Après 8 ans dans l’Éducation nationale en tant que professeur d’Histoire-géographie, j’ai décidé de changer complètement de voie professionnelle à la suite de ma récente réussite à un concours de la fonction publique.
Ayant enseigné dans un lycée réputé difficile pendant cinq ans puis dans un collège « moyen » des Hauts-de-France, je vais partir écœuré de ce métier que je n’exerce plus qu’avec dégoût depuis un an et demi.
Durant ces 8 années, j’ai été confronté à de nombreuses classes difficiles qui, au fil des années, ont eu raison de ma motivation : bavardages permanents et bruyants, interruptions toutes les deux minutes pour des remarques ou questions sans rapport avec le cours, jets de projectiles, cris, ricanements, sourires narquois, « bonjours » moqueurs dans les couloirs, contestations de punitions, et même quelques insultes, … la salle de classe ressemble parfois plus à une cour de récréation qu’à un lieu d’études. Non seulement, beaucoup d’élèves n’ont plus aucun goût de l’effort, ne s’intéressent à rien, considèrent le travail comme quelque chose d’accessoire, mais en plus manifestent une absence totale de respect pour l’enseignant qui doit subir l’indiscipline et l’insolence.
Ces comportements perturbateurs sont parfois atténués ou excusés par une hiérarchie qui explique que ces élèves ne sont « que des enfants », que c’est à l’enseignant d’intéresser les élèves et de tenir sa classe. Un de mes chefs d’établissement n’hésitait ainsi pas à expliquer les problèmes de discipline chroniques dans son lycée par le fait qu’il y aurait « des enseignants défaillants ». Non soutenu et même pointé du doigt, le professeur faisant face à l’insubordination de ses élèves se retrouve donc à la fois « victime » et « coupable », plongeant rapidement dans le cercle vicieux de l’auto-culpabilisation.

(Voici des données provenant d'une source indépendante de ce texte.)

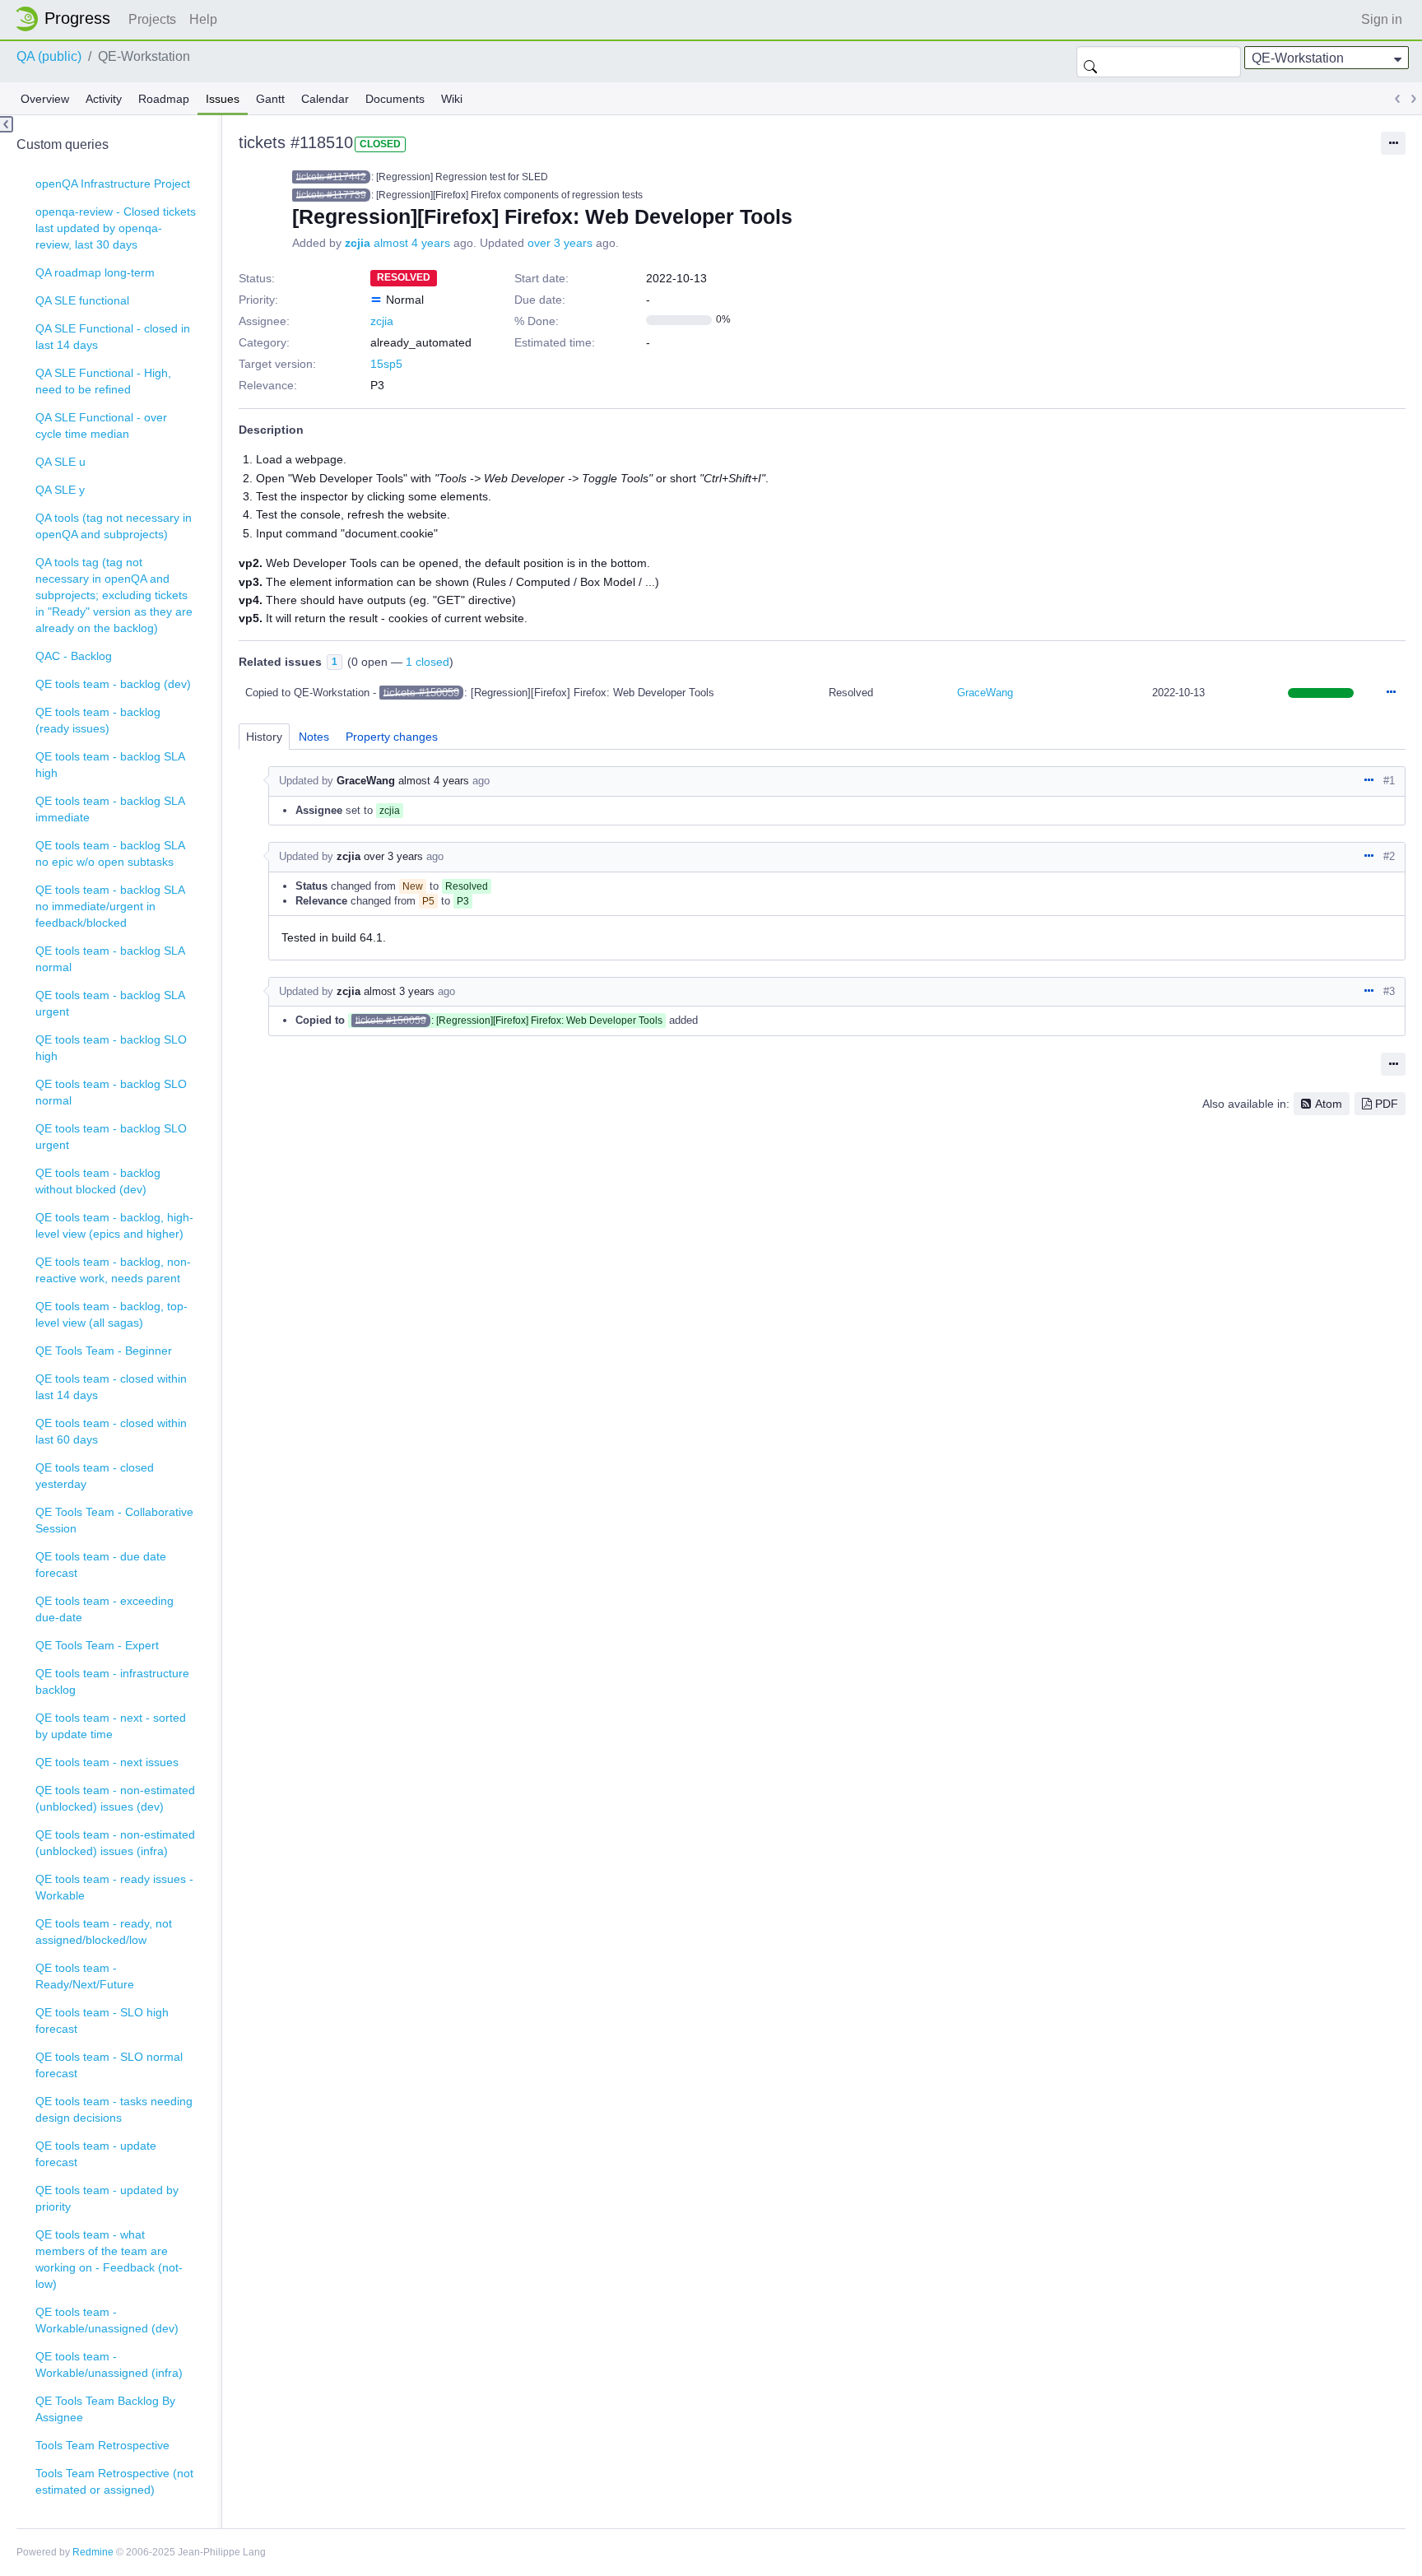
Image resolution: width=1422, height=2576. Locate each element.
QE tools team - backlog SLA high (110, 764)
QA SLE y (60, 489)
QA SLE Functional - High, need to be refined (103, 381)
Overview (45, 98)
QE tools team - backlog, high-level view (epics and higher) (114, 1225)
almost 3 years (399, 991)
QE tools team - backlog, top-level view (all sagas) (111, 1314)
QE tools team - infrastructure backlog (112, 1681)
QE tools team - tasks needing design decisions (114, 2109)
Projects (152, 19)
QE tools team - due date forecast (100, 1564)
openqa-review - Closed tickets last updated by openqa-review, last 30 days (115, 228)
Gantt (270, 98)
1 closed (427, 661)
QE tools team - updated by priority (107, 2198)
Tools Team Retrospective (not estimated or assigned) (114, 2481)
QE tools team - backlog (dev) (113, 683)
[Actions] (1390, 693)
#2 (1389, 856)
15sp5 (386, 363)
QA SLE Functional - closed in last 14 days (112, 336)
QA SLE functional (82, 300)
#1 (1389, 780)
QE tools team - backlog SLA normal (110, 959)
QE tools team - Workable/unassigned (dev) (107, 2320)
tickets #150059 (421, 692)
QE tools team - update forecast (95, 2154)
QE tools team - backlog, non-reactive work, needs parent (113, 1270)
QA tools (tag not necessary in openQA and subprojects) (113, 526)
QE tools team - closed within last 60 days (111, 1431)
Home (67, 19)
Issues (222, 98)
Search (1090, 61)
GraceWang (985, 692)
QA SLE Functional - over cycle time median (101, 425)
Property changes (392, 736)
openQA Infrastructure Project (112, 183)
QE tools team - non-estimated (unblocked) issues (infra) (115, 1843)
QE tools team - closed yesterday (94, 1475)
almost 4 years (412, 242)
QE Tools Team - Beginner (103, 1350)
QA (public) (48, 56)
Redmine (93, 2552)
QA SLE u (60, 461)
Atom (1328, 1103)
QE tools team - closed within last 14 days (111, 1387)
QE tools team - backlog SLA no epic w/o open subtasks (110, 853)
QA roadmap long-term (95, 272)
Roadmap (163, 98)
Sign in (1381, 19)
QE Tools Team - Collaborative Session (114, 1520)
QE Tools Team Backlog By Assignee (105, 2409)
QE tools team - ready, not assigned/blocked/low (103, 1931)
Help (203, 19)
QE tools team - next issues (107, 1762)
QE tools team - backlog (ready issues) (97, 720)
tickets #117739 (331, 195)
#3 (1389, 991)
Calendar (325, 98)
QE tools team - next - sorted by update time (110, 1726)
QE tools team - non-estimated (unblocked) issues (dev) (115, 1798)
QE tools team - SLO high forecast (102, 2020)
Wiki (451, 98)
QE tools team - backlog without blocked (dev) (97, 1181)
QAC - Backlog (73, 656)
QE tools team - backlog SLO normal (111, 1092)
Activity (104, 98)
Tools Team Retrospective (102, 2445)
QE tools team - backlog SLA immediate (110, 809)
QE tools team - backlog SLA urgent (110, 1003)
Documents (395, 98)
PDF (1386, 1103)
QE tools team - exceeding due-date (104, 1609)
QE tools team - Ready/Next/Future (84, 1976)
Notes (314, 736)
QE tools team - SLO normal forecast (109, 2065)
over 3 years (559, 242)
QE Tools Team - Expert (97, 1645)
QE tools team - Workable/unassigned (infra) (109, 2364)
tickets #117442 (331, 177)
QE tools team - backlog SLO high (111, 1047)
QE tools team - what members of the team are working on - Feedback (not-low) (109, 2259)
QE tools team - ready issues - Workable (114, 1887)
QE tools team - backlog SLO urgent (111, 1136)
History (264, 736)
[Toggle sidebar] (6, 124)
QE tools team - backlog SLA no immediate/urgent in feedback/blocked (110, 906)
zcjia (357, 242)
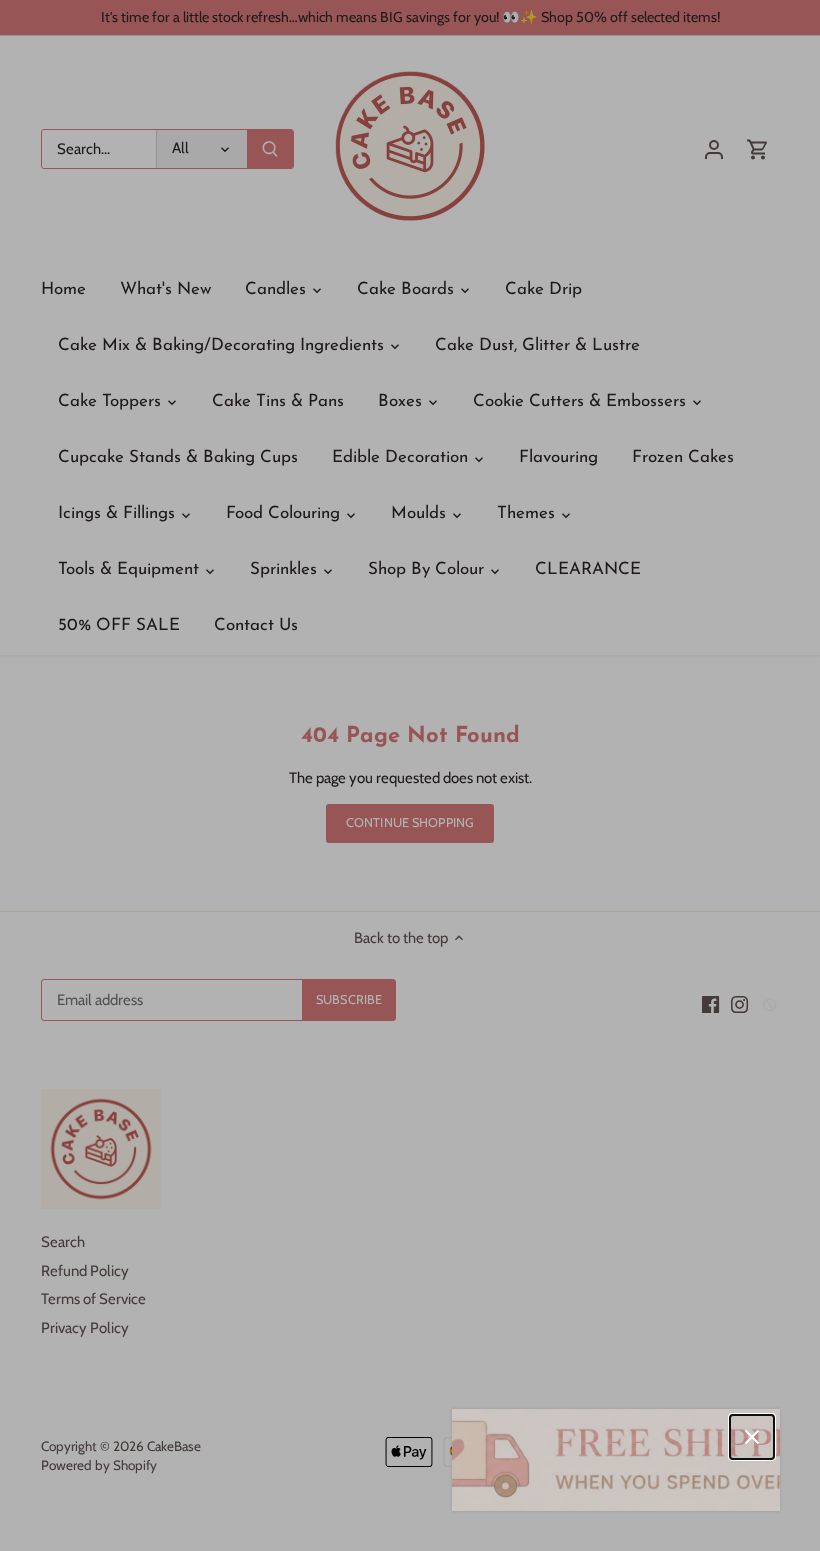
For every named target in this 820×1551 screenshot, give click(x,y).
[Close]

Si l’ambiance de classe n’a pas encore suffi à démotiver l’enseignant, un inspecteur descendu tout droit de l’Olympe n’hésitera pas à briser ce qui lui reste de son envie d’enseigner.
Inspecté trois fois en tant qu’enseignant titulaire, j’ai dû subir de mauvais rapports, le 2e se situant même à la limite de l’injure. L’inspecteur (un « chargé de mission ») y glissant peu de critiques factuelles (un corpus de documents que j’aurais dû limiter à deux principalement), mais y insérant des appréciations particulièrement dégradantes voire choquantes, notant ainsi que ma pratique témoignerait de « profondes lacunes pédagogiques » et mentionnant des éléments de ma vie privée pour mieux m’attaquer (mention d’une activité littéraire personnelle). Cette inspection fut suivie quelques semaines plus tard par l’envoi d’une lettre, remise par mon chef d’établissement, et affirmant cette fois que ma pratique pouvait mettre en « danger » la scolarité des élèves (!) et me proposant en outre un « accompagnement ».
Habité par une véritable conscience professionnelle (très peu d’absences au début de ma carrière, une véritable volonté de bien-faire, des cours soignés et des copies rapidement corrigées), passionné par ma discipline, estimant effectuer mon travail plus que correctement, je n’ai rapidement plus supporté cette double maltraitance : maltraitance « par le bas » (celle des élèves) et maltraitance « par le haut » (celle de la hiérarchie).
J’ai dès lors développé un véritable mal-être et un sentiment d’insécurité dans un métier que je considère désormais comme ingrat et dangereux pour ma santé mentale. Ce malaise s’est manifesté par une anxiété quasi-omniprésente durant les dernières vacances d’été, durant lesquelles a germé ma volonté de quitter l’institution.
En l’état actuel des choses, je ne considère plus l’Éducation nationale que comme une mascarade, une vaste garderie, où les élèves ont presque tous les droits. Mal payés, déconsidérés, méprisés, les enseignants n’ont d’autre solution que de « tenir » ou de quitter le navire.